アイレスフレックスの製造元、アイレス写真機製作所の前身はヤルー光学。35mm二眼レフのヤルーフレックスは、製造台数50台ほどの珍品。
社名変更直後から、6×6の二眼レフを販売した。
アイレスフレックスZ型は、二眼レフとして初めて日本光学のニッコールレンズを搭載し脚光を浴びた機種。レンズ性能を十分に発揮するために、鋼材や組み立精度は厳しく管理されたとのこと。

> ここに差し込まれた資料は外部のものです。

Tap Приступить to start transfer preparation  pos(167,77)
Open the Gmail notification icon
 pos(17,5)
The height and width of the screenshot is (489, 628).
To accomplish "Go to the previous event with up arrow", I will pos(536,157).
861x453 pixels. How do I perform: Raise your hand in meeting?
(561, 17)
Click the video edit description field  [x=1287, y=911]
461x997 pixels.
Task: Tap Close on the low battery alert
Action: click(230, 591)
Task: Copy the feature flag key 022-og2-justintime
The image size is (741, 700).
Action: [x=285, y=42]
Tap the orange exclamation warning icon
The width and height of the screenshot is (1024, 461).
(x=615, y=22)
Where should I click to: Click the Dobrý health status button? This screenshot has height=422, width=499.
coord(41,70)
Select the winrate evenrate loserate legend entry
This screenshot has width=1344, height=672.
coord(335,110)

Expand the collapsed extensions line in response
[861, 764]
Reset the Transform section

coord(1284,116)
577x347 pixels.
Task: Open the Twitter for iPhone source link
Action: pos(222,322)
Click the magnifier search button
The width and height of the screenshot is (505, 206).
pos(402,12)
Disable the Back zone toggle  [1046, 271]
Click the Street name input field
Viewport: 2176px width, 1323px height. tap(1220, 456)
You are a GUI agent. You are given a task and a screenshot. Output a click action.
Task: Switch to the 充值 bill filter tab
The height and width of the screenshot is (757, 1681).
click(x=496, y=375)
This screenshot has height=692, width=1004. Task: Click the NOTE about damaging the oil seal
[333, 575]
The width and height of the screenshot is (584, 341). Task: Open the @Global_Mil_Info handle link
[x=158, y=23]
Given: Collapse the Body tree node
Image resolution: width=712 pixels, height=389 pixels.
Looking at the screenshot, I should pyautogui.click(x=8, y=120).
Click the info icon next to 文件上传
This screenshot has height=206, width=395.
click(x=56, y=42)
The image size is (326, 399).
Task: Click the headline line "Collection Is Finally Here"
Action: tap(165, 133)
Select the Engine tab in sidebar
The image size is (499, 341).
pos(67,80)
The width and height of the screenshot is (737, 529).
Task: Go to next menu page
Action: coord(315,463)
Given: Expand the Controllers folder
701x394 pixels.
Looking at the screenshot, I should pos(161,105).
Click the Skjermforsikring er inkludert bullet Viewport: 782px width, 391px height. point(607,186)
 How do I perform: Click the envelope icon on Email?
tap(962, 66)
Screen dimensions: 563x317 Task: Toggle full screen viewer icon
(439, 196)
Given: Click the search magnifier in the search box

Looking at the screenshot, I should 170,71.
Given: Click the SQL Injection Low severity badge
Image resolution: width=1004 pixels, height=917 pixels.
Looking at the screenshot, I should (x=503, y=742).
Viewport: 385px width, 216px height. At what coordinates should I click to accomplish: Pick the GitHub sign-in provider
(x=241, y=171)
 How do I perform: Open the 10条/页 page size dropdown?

後にニッコールレンズの供給不足から、オリンパスのズイコーや昭和光機(のち自社統合)のコーラルレンズ付きも販売された。それに平行し、ルーペの大型化やピントフードのロック機構など細部が変更されている。
Z型の仕様はスタンダードなローライコード式。操作性に問題は無いが、スクリーンのフレネルとフイルム室内の内面反射対策が無いのはやや残念。
掲載機はコーラルレンズ付きの後期型のため、諸変更部はクランク巻上げ・セルフコッキングとなったアイレスオートマットと同等。中古市場では、ズイコー付を見かける頻度が高いように思う。
「ニッコールレンズ」こそが第一の売りではあるが、基本性能はしっかりしておりコーラル・ズイコー付きも実用には良いだろう。アメリカのシアーズローバックへのOEM版タワーレフレックスは、ニッコール付のみのようだ。
アクセサリー類の質も高く、レンズキャップはテイク側のダイヤルを回してロックするやや凝った造り。